WORK ITEM. Find "Blondie lesbian licking" in the data, then restate the line it sits in and every later line word for word, ending with the last line.

MATERIAL FOR THE TASK.

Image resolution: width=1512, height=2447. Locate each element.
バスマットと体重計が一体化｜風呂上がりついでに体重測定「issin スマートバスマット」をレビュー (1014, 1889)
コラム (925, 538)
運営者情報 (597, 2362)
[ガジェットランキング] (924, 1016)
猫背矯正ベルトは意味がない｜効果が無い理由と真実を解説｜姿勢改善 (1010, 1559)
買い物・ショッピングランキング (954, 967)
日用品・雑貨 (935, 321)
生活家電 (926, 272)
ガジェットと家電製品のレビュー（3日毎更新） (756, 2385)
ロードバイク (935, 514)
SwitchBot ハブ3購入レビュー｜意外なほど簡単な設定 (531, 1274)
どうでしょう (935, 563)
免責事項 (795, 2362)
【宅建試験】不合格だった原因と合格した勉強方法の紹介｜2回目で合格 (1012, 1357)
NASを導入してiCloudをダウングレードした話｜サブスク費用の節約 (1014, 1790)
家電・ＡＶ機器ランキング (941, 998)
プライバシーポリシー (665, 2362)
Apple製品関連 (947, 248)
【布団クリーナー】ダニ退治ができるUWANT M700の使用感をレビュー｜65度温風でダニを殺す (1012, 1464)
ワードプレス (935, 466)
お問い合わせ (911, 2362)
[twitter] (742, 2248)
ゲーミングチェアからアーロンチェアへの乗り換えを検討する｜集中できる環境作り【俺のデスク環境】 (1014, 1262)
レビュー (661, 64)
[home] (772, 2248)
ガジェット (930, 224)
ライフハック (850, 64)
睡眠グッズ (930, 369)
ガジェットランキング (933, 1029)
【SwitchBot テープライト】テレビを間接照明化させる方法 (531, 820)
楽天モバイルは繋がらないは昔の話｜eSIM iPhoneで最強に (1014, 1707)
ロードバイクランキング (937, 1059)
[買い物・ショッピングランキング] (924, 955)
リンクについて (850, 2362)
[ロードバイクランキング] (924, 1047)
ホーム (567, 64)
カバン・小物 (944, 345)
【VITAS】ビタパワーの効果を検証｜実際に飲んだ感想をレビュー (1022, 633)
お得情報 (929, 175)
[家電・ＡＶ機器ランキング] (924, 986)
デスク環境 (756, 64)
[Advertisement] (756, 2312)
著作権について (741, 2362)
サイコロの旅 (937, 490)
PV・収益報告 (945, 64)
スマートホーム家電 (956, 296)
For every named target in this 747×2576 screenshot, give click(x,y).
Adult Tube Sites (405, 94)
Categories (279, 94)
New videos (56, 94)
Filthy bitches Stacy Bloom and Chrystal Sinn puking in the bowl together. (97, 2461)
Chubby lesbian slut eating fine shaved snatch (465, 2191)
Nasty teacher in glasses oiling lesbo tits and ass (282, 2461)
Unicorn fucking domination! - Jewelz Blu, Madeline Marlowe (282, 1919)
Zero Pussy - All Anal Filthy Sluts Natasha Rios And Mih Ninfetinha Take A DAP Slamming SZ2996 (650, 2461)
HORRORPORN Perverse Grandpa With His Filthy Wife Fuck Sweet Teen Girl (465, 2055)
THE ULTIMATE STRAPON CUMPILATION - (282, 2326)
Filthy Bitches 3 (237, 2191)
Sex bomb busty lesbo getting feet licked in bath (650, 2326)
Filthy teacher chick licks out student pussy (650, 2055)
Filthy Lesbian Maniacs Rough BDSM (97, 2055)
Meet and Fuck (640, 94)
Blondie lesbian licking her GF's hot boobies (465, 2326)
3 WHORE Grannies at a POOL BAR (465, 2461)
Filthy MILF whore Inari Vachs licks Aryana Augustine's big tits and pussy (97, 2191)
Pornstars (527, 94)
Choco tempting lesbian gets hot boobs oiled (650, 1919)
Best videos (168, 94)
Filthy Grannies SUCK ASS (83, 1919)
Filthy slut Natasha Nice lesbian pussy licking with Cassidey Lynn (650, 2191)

SOLUTION FOR THIS TASK.
Blondie lesbian licking her GF's hot boobies (465, 2326)
3 WHORE Grannies at a POOL BAR (465, 2461)
Filthy MILF whore Inari Vachs licks Aryana Augustine's big tits and pussy (97, 2191)
Pornstars (527, 94)
Choco tempting lesbian gets hot boobs oiled (650, 1919)
Best videos (168, 94)
Filthy Grannies SUCK ASS (83, 1919)
Filthy slut Natasha Nice lesbian pussy licking with Cassidey Lynn (650, 2191)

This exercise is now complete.